(Records drawn from a dataset)
▼

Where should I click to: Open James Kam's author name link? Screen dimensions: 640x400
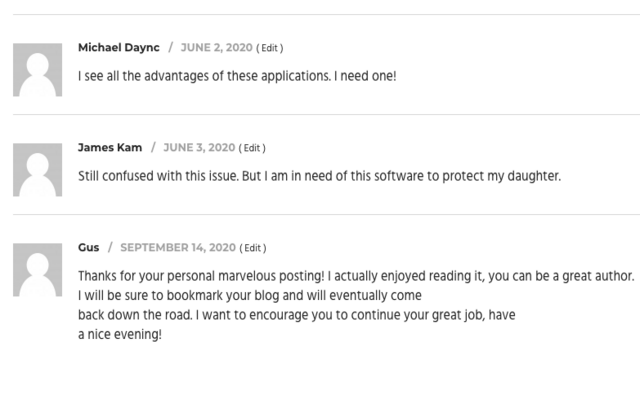click(x=110, y=148)
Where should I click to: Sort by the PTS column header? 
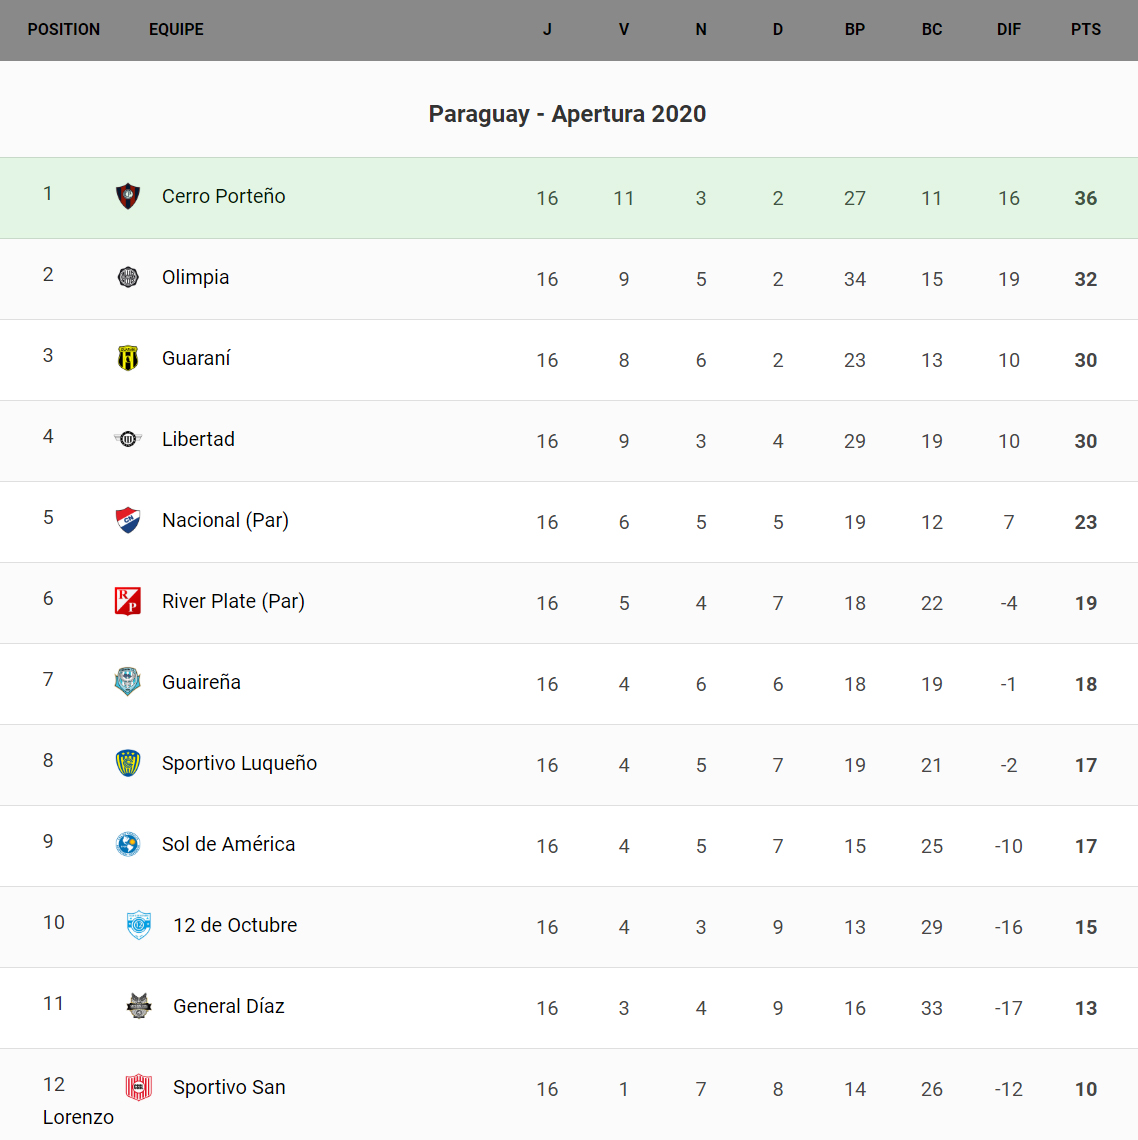(1085, 30)
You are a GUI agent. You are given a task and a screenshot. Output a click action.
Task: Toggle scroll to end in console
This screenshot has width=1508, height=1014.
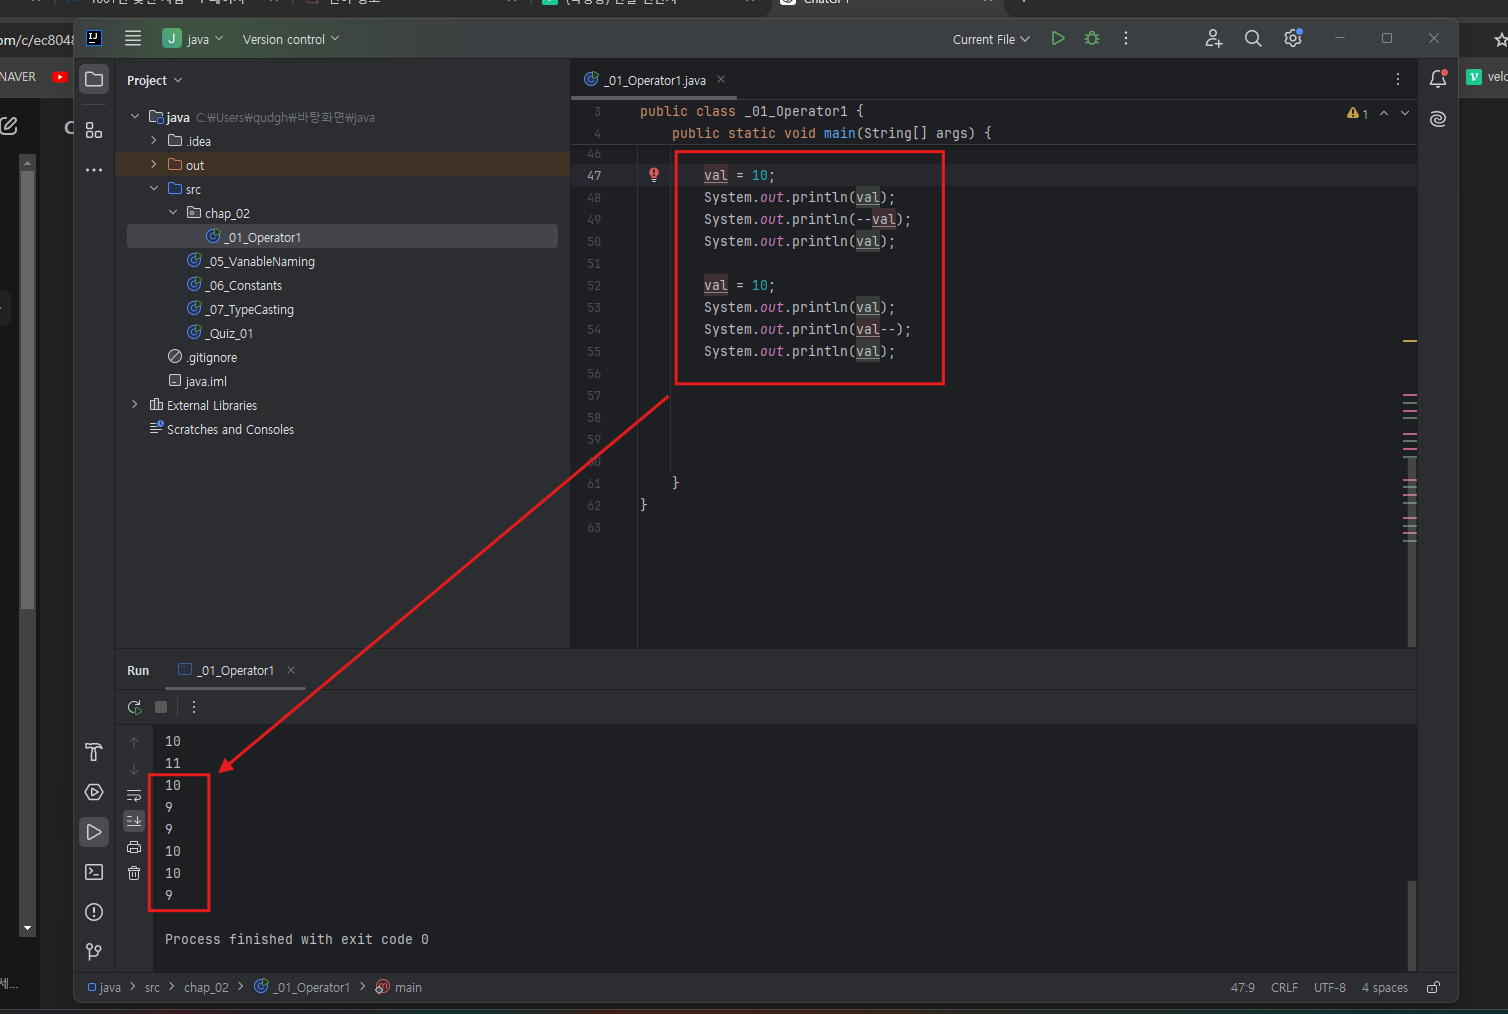click(134, 820)
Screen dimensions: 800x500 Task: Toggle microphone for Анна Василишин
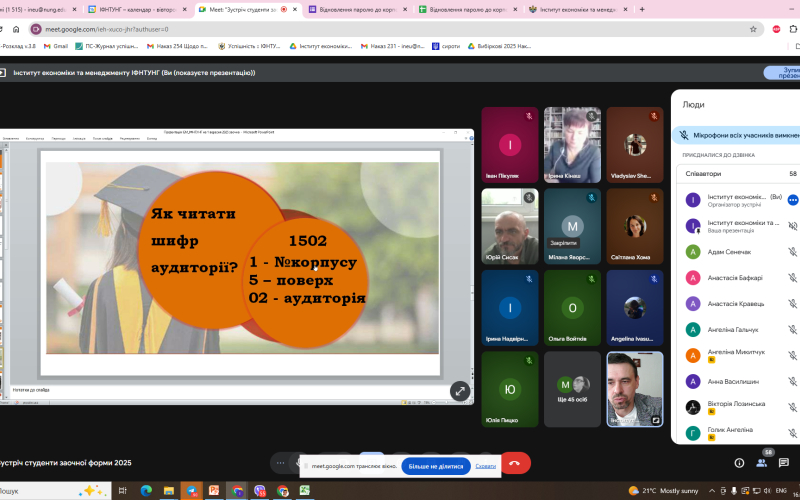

▲

A single number is the whole answer: the tally of lines in the entries that hold "Toggle".

__SOLUTION__.
2